EXCERPTED PASSAGE:
++++++++++++++++++++

On Wed, Jun 25, 2003 at 06:46:03PM +0100, Orton, Yves wrote:
> > > $Parse::RecDescent::skip=qr/(?:\s*#.*\n|\s*[\\]\s*\n|\s*)*/;
> >
> > I tried the character class too, with no luck :(
>
> Of course. the double interpolation leaves it as
>
> /[\].../
>
> which is a bad regex.
. . .
> Well it is getting double interpreted. First in the qr// then later in the
> eval when that qr is strignified.
Yeah, and that causes nasty errors. I don't think there should be
double interpolation though.
> Well heres the \r? version commented:
>
> $Parse::RecDescent::skip=qr/
> \s* # match optional leading spaces
> (?: # followed by 0 or more of one
> of
> (?<![\\\\]) # not preceded by a
> backslash
> \# # a comment symbol
> .* # followed by 0 or more non
> newlines
> \n # followed by a newline
> | # or
> [\\\\] # backslash
> \r? # optional carriage return
> for win32 types
> \n # newline
> )* # zero or more times.
> /x;
Cool, time to work that into the grammar.
> End result, it never even got to backup_line to match the yellow against the
> yellow!
I think I've been looking at this for so long I'm actually seeing it any
more.
> Gah, Ill grant you that an alternate strategy may be better, but in this
> case you are misunderstanding the grammar you are parsing and thus are
> banging your head against an essentially non-existant wall. (Yeah i hate it
> when people say that to me too :-)
Well, it's producing the "right" error messages now. I think I'll just
quietly leave it alone for a while and put a big warning in there not to
touch it ;)

++++++++++++++++++++

RECORD EXCERPTS:

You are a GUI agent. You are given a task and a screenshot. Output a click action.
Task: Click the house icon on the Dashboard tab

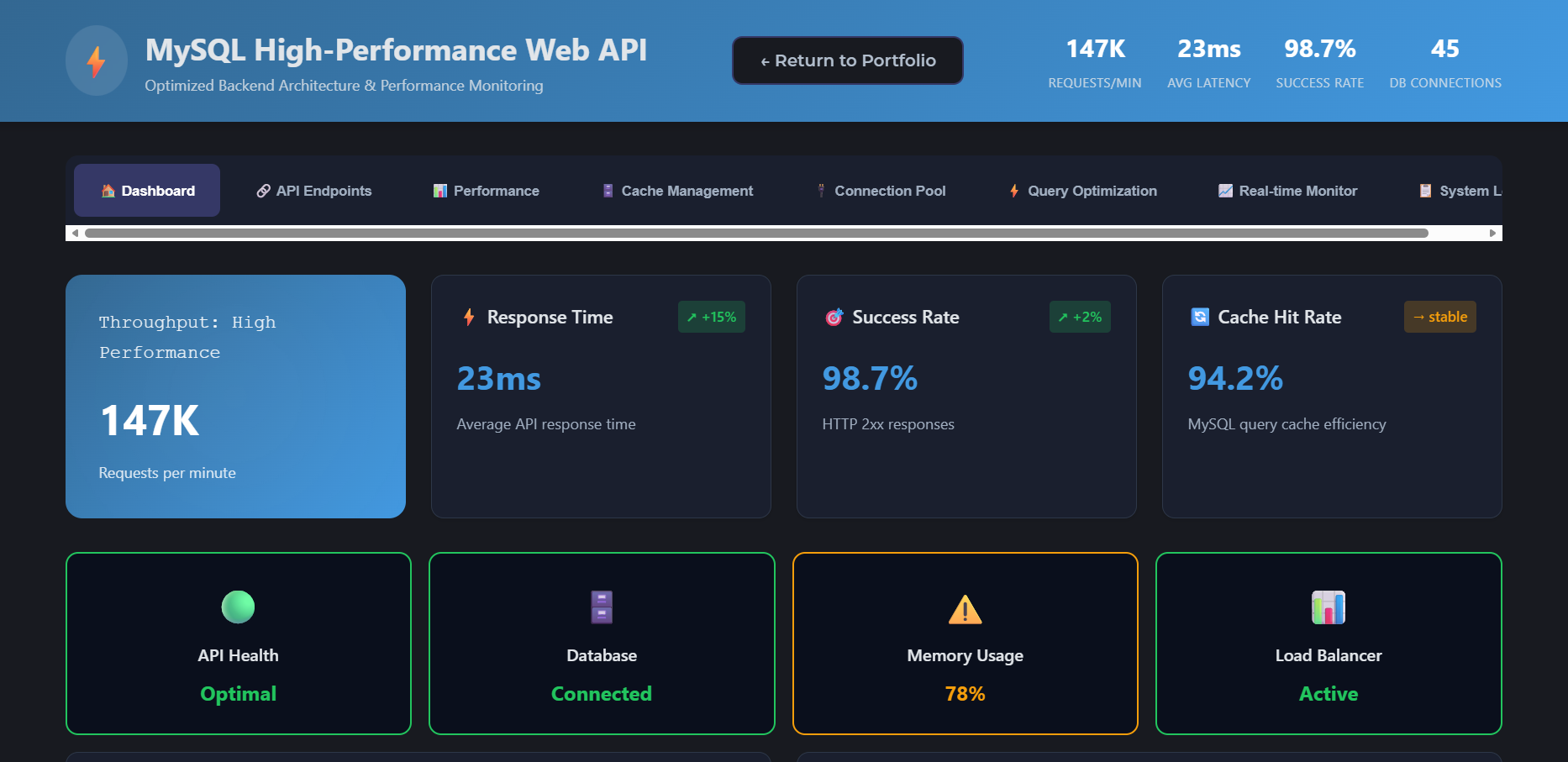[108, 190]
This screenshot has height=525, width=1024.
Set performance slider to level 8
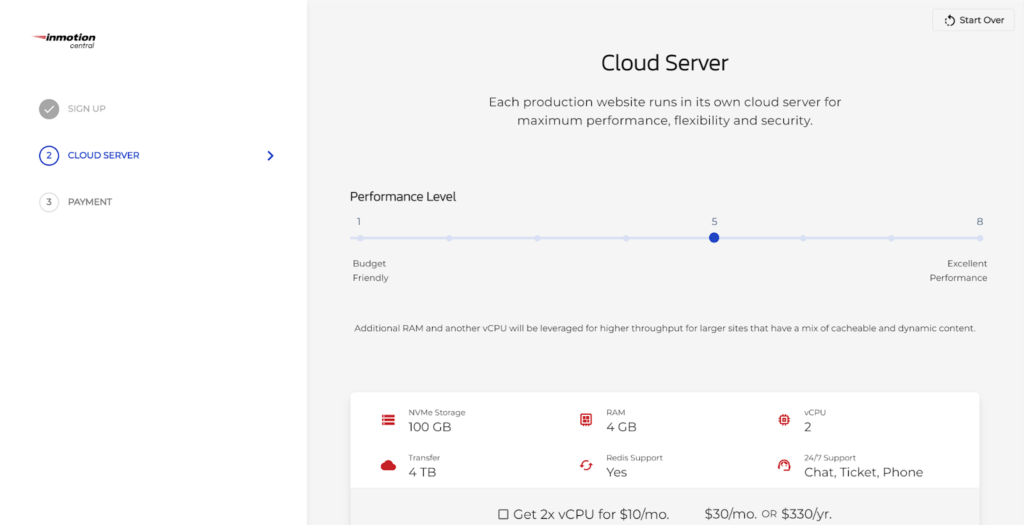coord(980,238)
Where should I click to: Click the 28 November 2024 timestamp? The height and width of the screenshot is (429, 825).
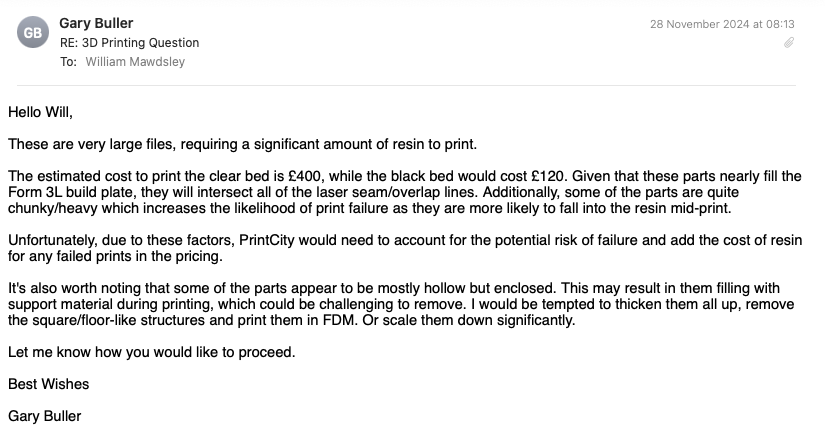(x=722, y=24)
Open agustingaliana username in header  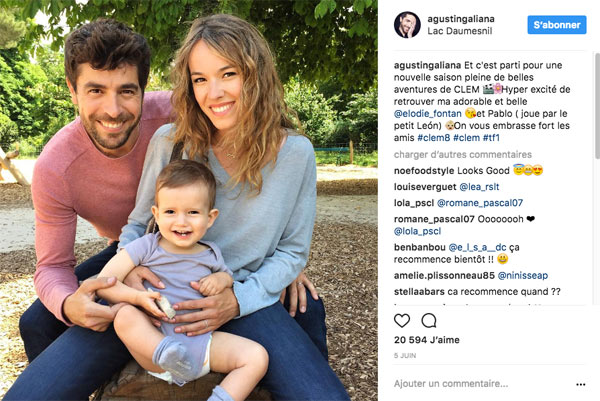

++++++++++++++++++++

TO BE DONE:
1 > List every emoticon that appears in the mailing-list reply about Parse::RecDescent.
2 > Carry on the mailing-list reply about Parse::RecDescent after its last sentence.

RESPONSES IN ORDER:
1 >
:(
:-)
;)

2 >
> Uhuh. In fact, my tendency is to use {1} as the autoaction and to explicitly
> provide the others. I find that usually matches my thinking better.
Two thirds of my rules all have the same action:
{ $options{$where}{$item [1]} = $item [3]; }
so it makes sense (to me at least) to use an autoaction.
> Especially as I tend to return things in what seems to be strange ways (try
> returning undef as a matched value in the tree, its frigging nightmare. my
> best solution was to create a special object and then use isa tests. Blech.
> There needs to be a way to return a false value from a code block in a rule
> but have the rule be considered to be a match.)
Ah, that sounds tricky all right.
> :-)
>
> Once you stop wanting to murder me for the above comments please let me know
> how it worked out.
So far so good; it's parsing correctly, planning the backups correctly,
now I need to add the report generation, write an accurate config file
(I'll probably find a couple more bugs in my grammar), and start
testing. Should be finished soon, says he foolishly.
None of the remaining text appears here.